What is Capacity Utilization Efficiency? | The Holy Grail of Network Storage Management

Capacity utilization efficiency refers to the efficient usage of storage platforms based on a consideration of data access requirements and platform costs. At one level, it is an extraordinarily simple concept to grasp. Data, once written, has a discernable pattern of access. Once committed to disk, the accesses made to data tend to drop an average of 50 percent within three days. Within a month, the frequency of access attempts made to the same data may drop by as much as 90 percent or more. Given this "rule of thumb" in data access trends, you need to ask yourself how much of your infrequently accessed data is being stored on your most expensive high-end storage platforms? That question gets to the heart of capacity utilization efficiency.

It goes almost without saying that most organizations today are allocating storage capacity inefficiently. Provisioning storage to applications is one of the two "pain points" most frequently cited by storage administrators in survey after survey (the other being backup). Allocating, then reallocating, storage capacity to applications is a burdensome, time-consuming task that might be made somewhat less onerous through the application of techniques such as LUN aggregation. Randy Chalfant, Chief Technologist for StorageTek, offers the following illustration of the situation. ^[1]

"The picture below (see Figure 8-1) shows the typical storage needs for a database using conventional disk. Some vendors advertise a very attractive price for raw storage capacity in their array products, but in reality mirroring and replication can cause storage efficiency to be low. It is always a good practice to purchase between 20% and 40% more than you expect to use when managing database storage. This growth factor is depicted in the figure as 'unused storage'."

Figure 8-1. Storage allocation to a database.

"When setting up storage for a database, the Database Administrator or Systems/Storage Administrator (DBA/SA) must first determine how much space is required. Once this number is determined, the storage administrator will allocate (or reserve) a volume on the storage subsystem that equals the specified size. Since databases utilize tables, the allocated space initially represents only the table size but no actual data. This variance between the table size and the actual amount of stored data is what we define as 'allocated but unused' storage. If a storage system has many databases stored on it, this allocated but unused storage can add up quickly."

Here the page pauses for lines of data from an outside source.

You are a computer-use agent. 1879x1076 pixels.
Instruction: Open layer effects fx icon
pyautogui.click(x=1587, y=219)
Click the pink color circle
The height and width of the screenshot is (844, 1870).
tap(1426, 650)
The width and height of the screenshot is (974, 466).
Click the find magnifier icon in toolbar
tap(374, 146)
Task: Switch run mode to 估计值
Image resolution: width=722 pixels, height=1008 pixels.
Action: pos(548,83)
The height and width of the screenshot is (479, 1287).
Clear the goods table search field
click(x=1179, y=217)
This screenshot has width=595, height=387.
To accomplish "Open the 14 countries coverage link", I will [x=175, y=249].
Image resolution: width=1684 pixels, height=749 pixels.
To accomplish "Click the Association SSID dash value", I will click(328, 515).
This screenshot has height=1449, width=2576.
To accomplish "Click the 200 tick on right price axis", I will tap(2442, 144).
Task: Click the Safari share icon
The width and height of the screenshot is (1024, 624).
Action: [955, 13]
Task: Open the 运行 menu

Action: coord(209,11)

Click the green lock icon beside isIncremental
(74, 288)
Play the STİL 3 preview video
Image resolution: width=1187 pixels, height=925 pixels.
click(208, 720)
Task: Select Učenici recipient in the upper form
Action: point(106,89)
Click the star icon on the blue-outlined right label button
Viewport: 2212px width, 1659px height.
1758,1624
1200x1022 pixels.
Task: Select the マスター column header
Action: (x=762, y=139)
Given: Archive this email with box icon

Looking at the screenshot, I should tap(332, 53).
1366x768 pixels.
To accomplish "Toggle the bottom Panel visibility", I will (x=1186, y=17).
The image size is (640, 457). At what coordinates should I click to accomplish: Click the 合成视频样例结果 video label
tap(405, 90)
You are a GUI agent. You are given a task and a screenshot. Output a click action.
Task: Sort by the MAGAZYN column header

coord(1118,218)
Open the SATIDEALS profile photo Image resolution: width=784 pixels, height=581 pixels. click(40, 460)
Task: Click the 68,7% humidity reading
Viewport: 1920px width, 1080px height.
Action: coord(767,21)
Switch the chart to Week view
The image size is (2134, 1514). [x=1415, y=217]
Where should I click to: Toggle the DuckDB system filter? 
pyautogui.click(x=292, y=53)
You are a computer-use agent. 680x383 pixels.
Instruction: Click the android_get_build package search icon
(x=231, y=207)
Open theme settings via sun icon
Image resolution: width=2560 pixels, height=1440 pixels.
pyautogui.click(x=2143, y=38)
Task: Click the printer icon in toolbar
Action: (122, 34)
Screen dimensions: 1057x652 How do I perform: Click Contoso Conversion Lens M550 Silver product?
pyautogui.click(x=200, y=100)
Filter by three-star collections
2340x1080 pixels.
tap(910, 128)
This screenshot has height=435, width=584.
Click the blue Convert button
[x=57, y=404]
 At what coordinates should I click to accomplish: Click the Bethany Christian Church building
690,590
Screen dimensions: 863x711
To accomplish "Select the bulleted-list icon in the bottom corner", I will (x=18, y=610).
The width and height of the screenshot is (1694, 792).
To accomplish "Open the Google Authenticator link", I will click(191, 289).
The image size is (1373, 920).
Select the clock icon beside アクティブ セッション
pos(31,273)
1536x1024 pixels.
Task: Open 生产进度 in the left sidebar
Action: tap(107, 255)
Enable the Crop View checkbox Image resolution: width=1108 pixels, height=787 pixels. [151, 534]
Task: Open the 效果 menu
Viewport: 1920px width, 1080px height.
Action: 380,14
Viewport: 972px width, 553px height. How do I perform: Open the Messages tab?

"In order to protect critical data while maintaining 24x7 availability, DBA/SAs may utilize an 'outboard copy' (data replication or 3rd copy). This allows backups to be carried out while the database remains available to the users."

"As this example shows, conventional disk proves to be very wasteful when the actual data needs can be as little as 20 “30% of the total storage capacity. The bottom line is that for databases, conventional storage offers poor storage efficiency and high cost."

Chalfant agrees with the observation that, with few exceptions, even with the best virtualization tools and the most efficient capacity allocation program, capacity utilization inefficiency remains. He submits, however, that his company's Shared Virtual Array provides some alleviation of allocation inefficiency.

An implementation of a virtualization technique that StorageTek calls "Dynamic Mapping," Chalfant describes the Shared Virtual Array (SVA) as a "lynchpin to virtual architecture because pre-determined storage capacity, which he says "almost always far exceeds the actual amount of real data," can be presented to applications via the technology without actually being physically allocated. This "indirect mapping," he argues, is another (though less often discussed) benefit of virtualization. With such an approach, the "SVA is able to offer the allocated but unused space to other volumes , which in turn increases the overall storage efficiency."

Like most virtualization solutions, however, StorageTek's SVA is proprietary and offers platform support that is only as comprehensive as third-party array vendors will allow. Moreover, from the standpoint of capacity utilization, inefficiencies persist. That is mainly because mechanisms do not yet exist to automate the migration of data between platforms based on usage characteristics.

Hierarchical storage management (HSM), discussed in detail below, does not currently migrate data based on access frequency, but on the basis of last updates ("write date"). Most HSM packages assume that if a file or dataset has not been updated, overwritten by a new version, within a given timeframe, it should be moved from one part of the physical storage hierarchy to another. Just as current virtualization technology is inadequate to the task of achieving capacity allocation efficiency, current HSM technology is inadequate to the task of capacity utilization efficiency.

Ultimately, some sort of capacity utilization efficiency technology is needed, or else organizations will literally bankrupt themselves with amassing storage costs. Ideally, such a technology would provide automated intelligence for migrating data from more expensive to less expensive platforms "in the background" without operator intervention. For this to happen, significant changes are required in how data is named and characterized in the first place. Moreover, a stable, well-managed, and secure, networked storage infrastructure is prerequisite for automated data migration.